Parecía imposible provocarla. Se limitó a mirarlo intensamente, consiguiendo que se sintiera como si estuviese desnudo en medio de los Campos Elíseos. S.T. respiró hondo y le devolvió la mirada mientras se sentía tan obstinado y ridículo como sin duda parecía. Pero no podía contárselo. Sencillamente las palabras «estoy medio sordo y pierdo el equilibrio; no puedo ni oír ni montar ni combatir, y apenas puedo bajar esta colina sin caerme», se negaban a salir de su boca.

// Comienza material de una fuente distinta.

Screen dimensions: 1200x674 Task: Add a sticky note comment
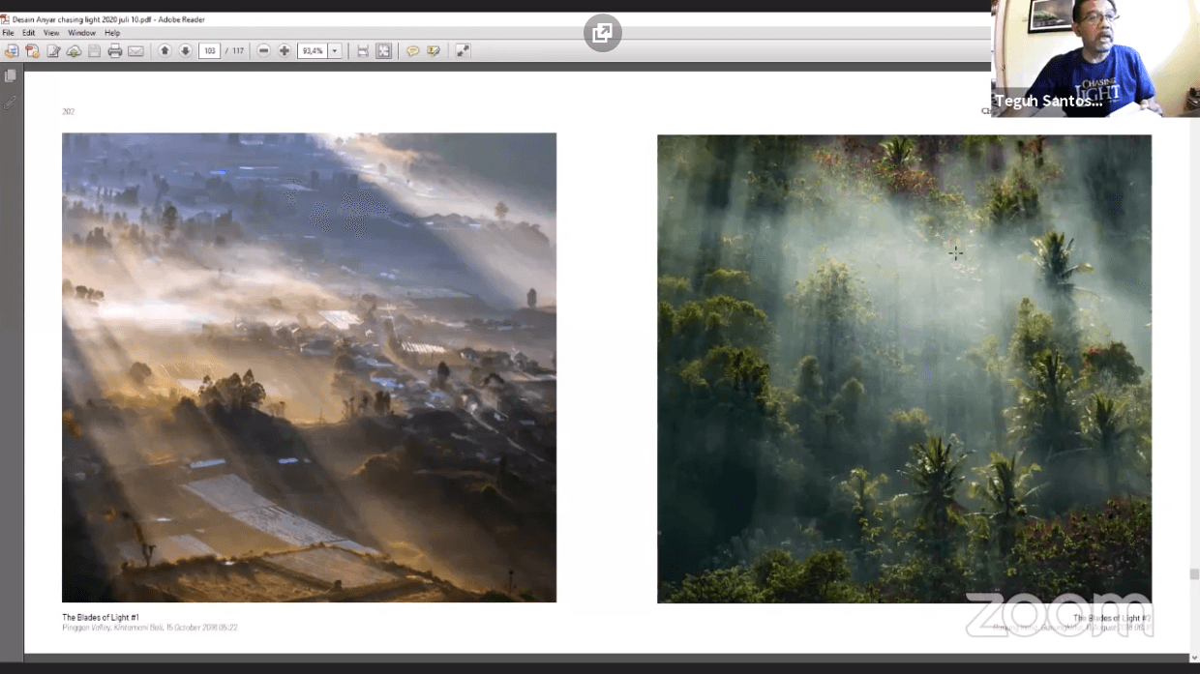[412, 51]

Pero seguro que ella ya se había dado cuenta. Lo raro sería que no lo hubiese hecho, ya que siempre lo estaba observando con esa mirada gélida. Cielos, qué hermosa era, mientras que él solo era la sombra torpe, vacilante y frustrada del hombre que había sido. Sería capaz de mentir como un bellaco para tenerla si hubiese creído posible salirse con la suya, pero sabía que no podía, así que lo único que le quedaba era su irónico orgullo.

– Además, no hace falta que vengáis. Nadie os lo ha pedido -añadió él en lo que enseguida vio que no era sino otro brillante ejemplo de rabieta infantil, para mayor vejación de la que ya sentía.

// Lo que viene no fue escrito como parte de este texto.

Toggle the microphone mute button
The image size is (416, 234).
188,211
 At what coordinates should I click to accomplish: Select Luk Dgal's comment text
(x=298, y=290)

De nuevo en el rostro de ella se vislumbró otra duda, otra vacilación de su férrea mirada. Bajó la vista y, con ella clavada en el pecho de S.T. y el ceño fruncido, pareció sopesar las distintas alternativas.

– Me necesitáis -dijo al fin.

No dijo «quiero acompañaros», ni «me gusta vuestra compañía», ni «creo que podemos llegar a apreciarnos mutuamente». No, aquello solo era una misión que tenía que cumplir. Estaba claro que hacía ya tiempo que había decidido que él no le servía para sus propósitos iníciales. Lo cual en efecto era cierto, pero le habría gustado poder ser él quien la rechazara.